The peculiar orbit of 2015 TG387 “supports the presence of an even-farther-out, Super-Earth or larger Planet X,” stated Carnegie officials.

As the Inquisitr previously reported, Planet Nine is presumed to be located 20 times farther from the sun than Neptune — and was theorized in 2016 by Caltech planetary astrophysicists Konstantin Batygin and Mike Brown.

Its existence was first suggested by Shepard and Chad Trujillo of the Gemini Observatory in Hawaii in 2014. At the time, the pair had just published a study in the journal Nature announcing the discovery of Biden.

Just like Sedna — an icy world that circles the sun in more than 11,000 years, per a previous Inquisitr report — Biden is believed to be a member of the inner Oort Cloud and has an elongated orbit that seems to pull it away from the plane of the solar system.

The explanation for this puzzling phenomenon was attributed to the gravitational force of a massive hidden planet, the so-called Planet X, whose gravity influences the orbits of a handful of objects in the Kuiper Belt — including Sedna and Biden.

“These so-called Inner Oort Cloud objects like 2015 TG387, 2012 VP113, and Sedna are isolated from most of the solar system’s known mass, which makes them immensely interesting,” Sheppard explained. “They can be used as probes to understand what is happening at the edge of our solar system.”

‘The Goblin’ And The Gang

In a new study submitted to The Astronomical Journal and available on the preprint server arXiv, Shepard and Trujillo argue that the orbit of the newfound dwarf planet seems to be “shepherded” in the same way as those of Sedna and Biden, as well as other extremely distant objects in the Kuiper Belt. All of these objects have elongated orbits that cluster in the same part of the sky, suggesting that they could be influenced by the enigmatic Planet Nine — described as a “massive perturber” in the 2014 study.

“This clustering can only be maintained if the solar system hosts an additional, yet unseen, super-Earth type planet,” said Batygin.

The authors base their conclusion on computer simulations which showed that the orbit of 2015 TG387 is “stable for the age of the solar system” and is subject to the same type of gravitational influence that a giant planet hiding in the Kuiper Belt would exert on the smaller objects in its cosmic neighborhood.

“What makes this result really interesting is that Planet X seems to affect 2015 TG387 the same way as all the other extremely distant solar system objects. These simulations do not prove that there’s another massive planet in our Solar System, but they are further evidence that something big could be out there,” Trujillo said in a statement.

The team believes that many other worlds could be hiding out at the edge of the solar system, sharing the same orbital peculiarities as Sedna, Biden, and “The Goblin.”

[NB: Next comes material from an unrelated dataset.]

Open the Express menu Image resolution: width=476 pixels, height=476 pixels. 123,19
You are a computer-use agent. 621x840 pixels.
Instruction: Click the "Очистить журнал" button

“We think there could be thousands of small bodies like 2015 TG 387 out on the solar system’s fringes, but their distances make finding them very difficult,” said study co-author David Tholen of the University of Hawaii. “Currently we would only detect 2015 TG 387 when it is near its closest approach to the sun. For some 99 percent of its 40,000-year orbit, it would be too faint to see.”

Commenting of his team’s findings, Sheppard remarked that the newly detected dwarf planet is yet another piece to the puzzle that could eventually lead to the discovery of the elusive Planet Nine.

“These distant objects are like breadcrumbs leading us to Planet X. The more of them we can find, the better we can understand the outer solar system and the possible planet that we think is shaping their orbits — a discovery that would redefine our knowledge of the solar system’s evolution.”